In case you are using Buildout, you can easily automate the installation processes that Pykler describes using the gp.recipe.node recipe.

[nodejs]
recipe = gp.recipe.node
version = 0.10.32
npms = phantomjs
scripts = phantomjs

That part installs node.js as binary (at least on my system) and then uses npm to install PhantomJS. Finally it creates an entry point bin/phantomjs, which you can call the PhantomJS webdriver with. (To install Selenium, you need to specify it in your egg requirements or in the Buildout configuration.)

driver = webdriver.PhantomJS('bin/phantomjs')

PhantomJS recently dropped Python support altogether. However, PhantomJS now embeds Ghost Driver.

A new project has since stepped up to fill the void: ghost.py. You probably want to use that instead:

from ghost import Ghost
ghost = Ghost()

with ghost.start() as session:
    page, extra_resources = ghost.open("http://jeanphi.me")
    assert page.http_status==200 and 'jeanphix' in ghost.content

this is what I do, python3.3. I was processing huge lists of sites, so failing on the timeout was vital for the job to run through the entire list.

command = "phantomjs --ignore-ssl-errors=true "+<your js file for phantom>
process = subprocess.Popen(command, shell=True, stdout=subprocess.PIPE)

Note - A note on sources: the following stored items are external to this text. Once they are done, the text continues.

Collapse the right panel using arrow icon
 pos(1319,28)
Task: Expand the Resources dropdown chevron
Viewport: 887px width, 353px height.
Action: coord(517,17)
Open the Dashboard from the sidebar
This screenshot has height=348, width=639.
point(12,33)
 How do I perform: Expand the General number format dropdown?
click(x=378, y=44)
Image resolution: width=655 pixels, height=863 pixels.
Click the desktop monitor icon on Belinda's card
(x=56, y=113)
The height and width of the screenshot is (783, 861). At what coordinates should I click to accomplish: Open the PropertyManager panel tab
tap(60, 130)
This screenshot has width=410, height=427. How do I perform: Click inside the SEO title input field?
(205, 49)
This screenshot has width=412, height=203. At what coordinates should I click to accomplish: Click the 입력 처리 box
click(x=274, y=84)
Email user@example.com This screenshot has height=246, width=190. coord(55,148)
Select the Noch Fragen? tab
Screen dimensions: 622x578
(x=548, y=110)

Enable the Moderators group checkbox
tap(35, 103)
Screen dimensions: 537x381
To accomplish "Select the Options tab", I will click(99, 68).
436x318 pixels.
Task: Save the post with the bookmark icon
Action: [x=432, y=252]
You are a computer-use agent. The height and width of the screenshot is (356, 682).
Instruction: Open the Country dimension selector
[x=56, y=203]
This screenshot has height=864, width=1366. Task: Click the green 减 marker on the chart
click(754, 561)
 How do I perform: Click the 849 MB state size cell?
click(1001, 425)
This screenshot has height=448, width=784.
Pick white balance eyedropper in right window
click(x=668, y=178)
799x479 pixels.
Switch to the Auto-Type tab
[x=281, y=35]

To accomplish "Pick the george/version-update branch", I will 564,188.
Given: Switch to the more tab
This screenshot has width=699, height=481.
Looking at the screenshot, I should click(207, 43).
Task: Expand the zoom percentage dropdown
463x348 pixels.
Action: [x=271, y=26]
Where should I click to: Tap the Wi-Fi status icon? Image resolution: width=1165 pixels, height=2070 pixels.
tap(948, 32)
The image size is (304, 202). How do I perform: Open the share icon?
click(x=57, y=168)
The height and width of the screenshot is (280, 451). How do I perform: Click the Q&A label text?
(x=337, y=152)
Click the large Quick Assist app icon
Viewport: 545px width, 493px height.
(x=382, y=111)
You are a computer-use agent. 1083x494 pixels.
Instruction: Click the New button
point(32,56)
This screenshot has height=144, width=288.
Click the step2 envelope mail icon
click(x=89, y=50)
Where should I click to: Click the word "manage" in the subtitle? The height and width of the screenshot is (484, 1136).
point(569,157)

# make sure phantomjs has time to download/process the page
# but if we get nothing after 30 sec, just move on
try:
    output, errors = process.communicate(timeout=30)
except Exception as e:
    print("\t\tException: %s" % e)
    process.kill()

# output will be weird, decode to utf-8 to save heartache
phantom_output = ''
for out_line in output.splitlines():
    phantom_output += out_line.decode('utf-8')